Van oorsprong komt het lenteklokje uit midden-Europa en je kunt ze herkennen aan de groene vlek onder de top op de  bloemdekbladeren. Er zijn in Nederland geen natuurlijke populaties meer. Vroeger kwam de soort van nature in het oosten van ons land voor, in de buurt van Oldenzaal. Nu is de soort op sommige plaatsen verwilderd als stinsenplant, zo ook op Te Werve. In België wordt het lenteklokje wettelijk beschermd.

Dan is er ook nog een zomerklokje (Leucojum aestivum), hoe zit het daarmee? Dat bloeit gewoonlijk wat later,  van april tot juni, dus niet in de zomer, zoals je zou verwachten. De plant wordt 30 tot 60 cm hoog en bloeit in de lente samen met het lelietje-van-dalen. Het zomerklokje was een tot 2017 beschermde plant. Men treft deze lokaal aan in het westen van ons land.

Bron: Wikipedia, Natuur- en Cultuurhistorische Vereniging Te Werve en IVN

Foto’s: JG

maandag 6 januari 2025

 

WINTER OP TE WERVE

Ook op Te Werve is het weer ‘gewoon’ winter geworden. Zo ongeveer alle blaadjes zijn inmiddels wel  gevallen en de bomen staan met hun kale takken fier de wind te trotseren.

We zijn al weken lang bezig om al die afgevallen bladeren bij elkaar te harken zodat de paden begaanbaar en de gazons groen blijven en niet verstikken onder een dikke bruine laag. Het bij elkaar geharkte blad gooien we deels onder bomen en struiken en op de speciaal daarvoor aangewezen plekken. Het is oppassen geblazen dat je niet op één van de vele nevelzwammen gaat staan. Ze zijn grijsbruin en vallen niet heel erg op tussen al dat blad. Als je wat langer en beter kijkt, zie je er steeds meer staan. Deze verteerders van dood bladmateriaal verschijnen aan het einde van de herfst in grote aantallen. 

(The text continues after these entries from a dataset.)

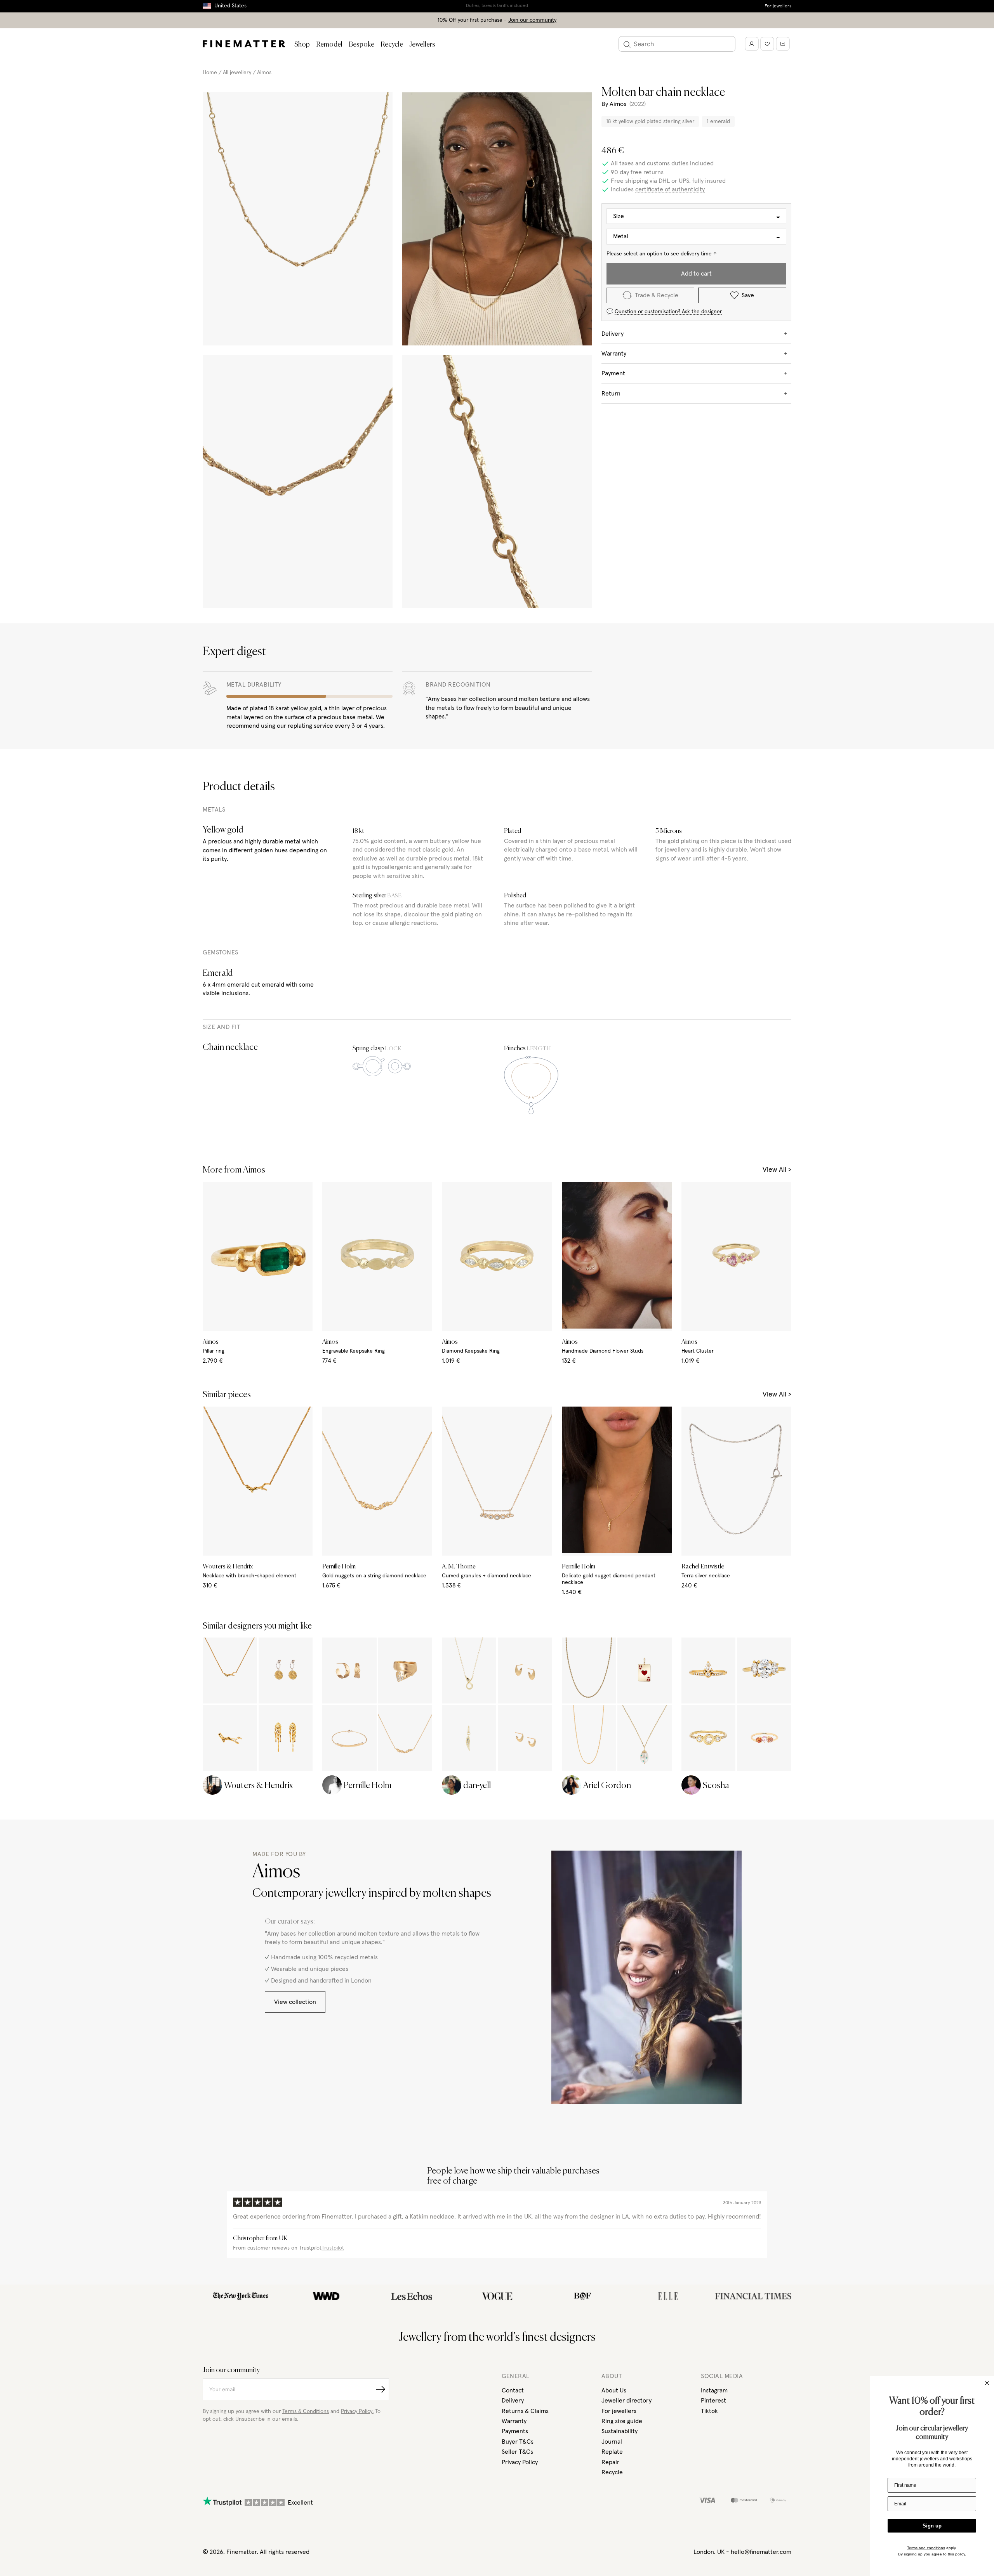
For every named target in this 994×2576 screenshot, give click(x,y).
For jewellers (778, 6)
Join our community (532, 20)
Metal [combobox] (620, 237)
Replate (612, 2452)
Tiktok (709, 2411)
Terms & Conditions (305, 2411)
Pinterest (713, 2400)
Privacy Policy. (357, 2411)
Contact (513, 2390)
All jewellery (237, 72)
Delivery (513, 2400)
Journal (611, 2442)
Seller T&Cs (517, 2452)
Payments (515, 2431)
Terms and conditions (926, 2548)
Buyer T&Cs (517, 2442)
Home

Meerdere malen heb ik me, al dan niet hardop, afgevraagd hoeveel blad we inmiddels al hebben verplaatst in de afgelopen weken. Ik kan je verzekeren dat het heel wat kubieke meters zijn. Het heeft wel wat, zelfs als het stroomt van de regen, om zo met elkaar aan het werk te zijn. Alle kruiwagens, bladharken en scheppen zijn dan volop in gebruik. Na afloop drinken we koffie met zelfgebakken kerstkoekjes erbij. Heel genoeglijk.

Afgelopen week tijdens de IVN publiekswandeling ontdekken we dat er een boom over het binnenpad is gevallen aan de kant van de Generaal Spoorlaan. Extra werk aan de winkel voor de zaagploeg!

Een paar medewandelaars ontdekken op de gevelde boom mooi gekleurde zwammen en korstmossen. In Obsidentify worden de wonderlijke namen opgezocht.





Het Verstopschildmos - wie bedenkt zoiets - door de groenbruine kleur valt deze korstmos niet echt op als het op een boomstam groeit. Het Verstopschildmos komt voor op hout en bomen met een niet al te zure schors en op verweerd dood hout (zoals bruggetjes en hekken) meldt Wikipedia.

                                                           

Het Rijpschildmos, een korstmos uit dezelfde familie, leeft als epifyt. Dat wil zeggen dat deze op levende organismen groeit zonder hieraan voedingsstoffen te onttrekken. Deze twee korstmossen treffen we gebroederlijk naast elkaar aan.

De Gele hersentrilzwam, een schimmelsoort, is een biotrofe parasiet. Biotroof zijn organismen die groeien op levende planten. Deze Gele hersentrilzwam leeft op de gele korstzwam, een paddenstoel die bijna overal in Nederland voorkomt.

                                                          

En als laatste treffen de wandelaars nog de Paarse korstzwam, Purperkorstzwam of Loodglansschimmel aan op de gevallen boom. Zo genoemd omdat de bladeren een loodachtige kleur krijgen als de schimmel een boom heeft aangetast. Deze korstzwam lijkt op een elfenbankje maar is paars van kleur en heeft witte randen. De schimmel wordt in de herfst gevormd bij veel regen, mist of dauw en een temperatuur van ongeveer 10 graden. De paarse korstzwam zorgt voor de afbraak van dood hout.

Vandaag is het de eerste dag van 2025 en al schrijvende wens ik alle lezers van dit blog een heel goed en gelukkig nieuwjaar toe en dat er maar veel genoten mag worden van al dat moois op Te Werve, ook in de winter! Alle vier de jaargetijden hebben zo hun eigen charme.